§ **WHAT YOU HAVE TO DO**: Find every line below that contains the string "https" and copy each one. Case counts.

§ **STORED ROWS**:
========================================================================
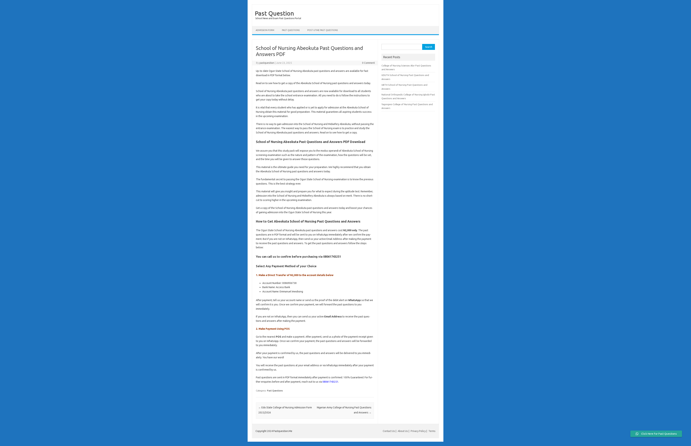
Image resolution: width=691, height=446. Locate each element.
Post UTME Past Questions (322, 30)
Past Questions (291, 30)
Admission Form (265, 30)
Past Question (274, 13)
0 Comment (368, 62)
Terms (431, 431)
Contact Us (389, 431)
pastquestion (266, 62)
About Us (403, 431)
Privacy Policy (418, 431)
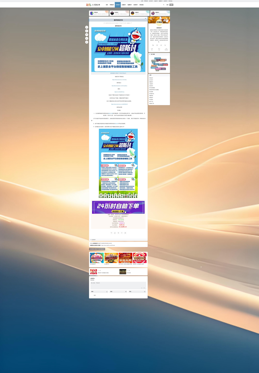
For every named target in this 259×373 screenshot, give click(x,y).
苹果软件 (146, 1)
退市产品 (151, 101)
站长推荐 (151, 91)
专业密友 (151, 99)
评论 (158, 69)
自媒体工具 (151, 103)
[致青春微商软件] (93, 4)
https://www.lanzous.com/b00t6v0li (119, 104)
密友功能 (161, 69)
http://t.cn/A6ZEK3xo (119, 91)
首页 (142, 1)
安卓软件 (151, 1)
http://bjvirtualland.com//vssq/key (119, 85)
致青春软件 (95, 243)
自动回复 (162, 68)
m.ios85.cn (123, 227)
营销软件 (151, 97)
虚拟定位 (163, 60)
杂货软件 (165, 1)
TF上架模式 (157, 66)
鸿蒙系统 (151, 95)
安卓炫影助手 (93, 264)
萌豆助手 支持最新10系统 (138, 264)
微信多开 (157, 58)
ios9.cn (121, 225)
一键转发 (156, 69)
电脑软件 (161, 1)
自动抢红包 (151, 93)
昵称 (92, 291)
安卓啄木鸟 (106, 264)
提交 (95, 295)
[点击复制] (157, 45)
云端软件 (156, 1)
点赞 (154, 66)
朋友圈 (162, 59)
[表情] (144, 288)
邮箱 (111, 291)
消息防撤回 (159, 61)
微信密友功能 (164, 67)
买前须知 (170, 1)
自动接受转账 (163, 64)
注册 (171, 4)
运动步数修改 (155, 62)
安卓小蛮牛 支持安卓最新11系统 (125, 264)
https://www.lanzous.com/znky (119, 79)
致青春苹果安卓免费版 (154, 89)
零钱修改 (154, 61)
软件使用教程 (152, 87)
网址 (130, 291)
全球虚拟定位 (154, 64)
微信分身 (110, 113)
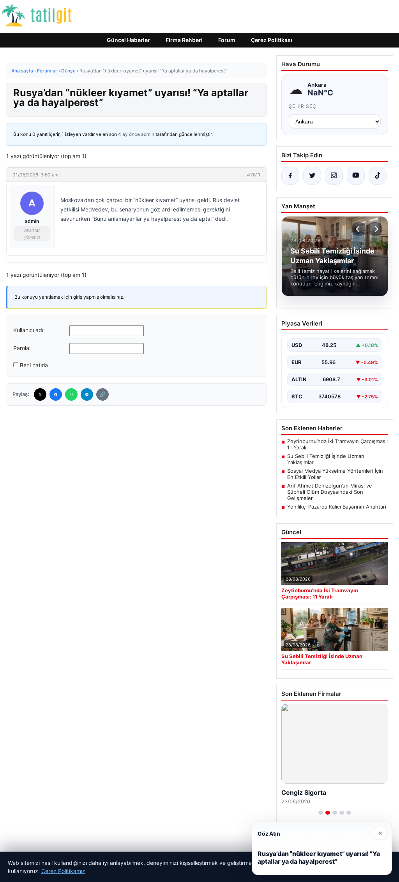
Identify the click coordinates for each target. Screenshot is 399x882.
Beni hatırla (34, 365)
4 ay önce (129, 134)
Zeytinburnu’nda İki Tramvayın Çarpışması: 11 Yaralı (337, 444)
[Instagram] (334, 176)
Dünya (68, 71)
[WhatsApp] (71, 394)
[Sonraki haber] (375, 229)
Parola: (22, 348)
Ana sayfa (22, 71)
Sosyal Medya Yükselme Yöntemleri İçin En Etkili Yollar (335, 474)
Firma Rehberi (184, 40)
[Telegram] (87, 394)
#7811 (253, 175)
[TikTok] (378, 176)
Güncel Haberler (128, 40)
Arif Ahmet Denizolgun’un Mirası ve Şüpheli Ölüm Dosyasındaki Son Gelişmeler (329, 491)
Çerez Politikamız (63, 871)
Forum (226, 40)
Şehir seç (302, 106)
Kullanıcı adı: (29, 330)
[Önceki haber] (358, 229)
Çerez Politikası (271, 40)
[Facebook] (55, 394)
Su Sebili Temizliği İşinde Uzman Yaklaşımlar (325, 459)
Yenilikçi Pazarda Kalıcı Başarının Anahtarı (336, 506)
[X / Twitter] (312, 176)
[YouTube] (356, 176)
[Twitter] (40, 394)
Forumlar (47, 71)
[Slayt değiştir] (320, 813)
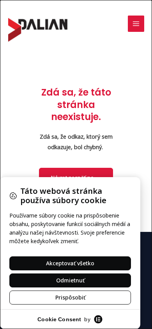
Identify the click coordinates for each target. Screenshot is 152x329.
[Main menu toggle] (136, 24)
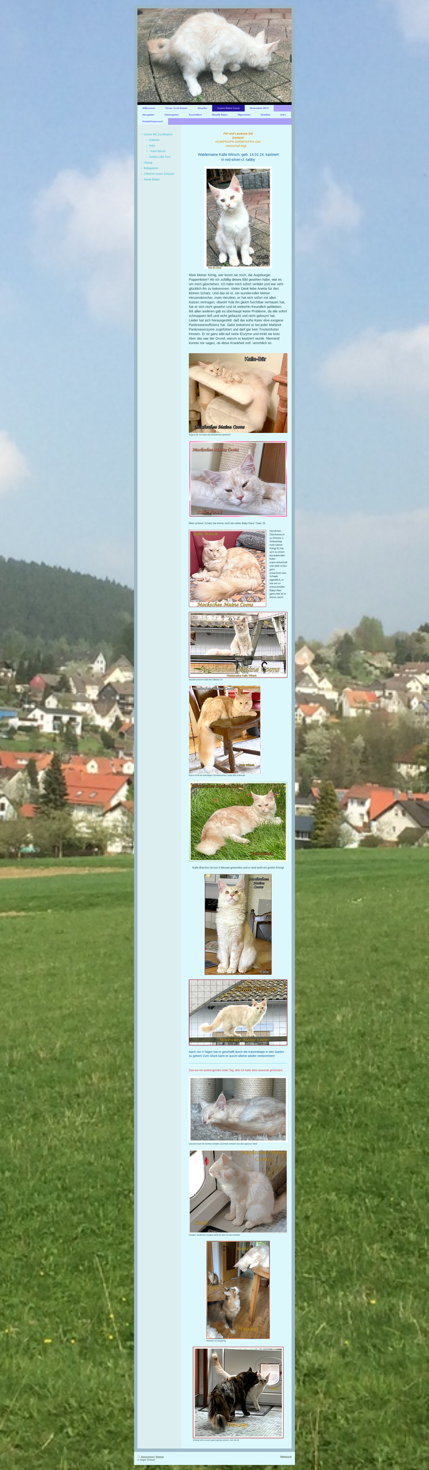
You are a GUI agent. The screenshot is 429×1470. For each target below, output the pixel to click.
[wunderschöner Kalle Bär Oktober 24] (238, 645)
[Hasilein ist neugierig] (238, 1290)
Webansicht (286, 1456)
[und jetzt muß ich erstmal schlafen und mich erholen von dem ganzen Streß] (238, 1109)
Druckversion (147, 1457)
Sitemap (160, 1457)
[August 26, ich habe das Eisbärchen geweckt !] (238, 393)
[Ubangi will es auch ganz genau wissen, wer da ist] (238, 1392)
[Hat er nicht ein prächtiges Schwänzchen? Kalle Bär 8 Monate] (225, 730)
========================================================================
§ **COMPLETE ANSWER**:
https://www.lanzous.com/b00t6v0li (119, 104)
https://www.lanzous.com/znky (119, 79)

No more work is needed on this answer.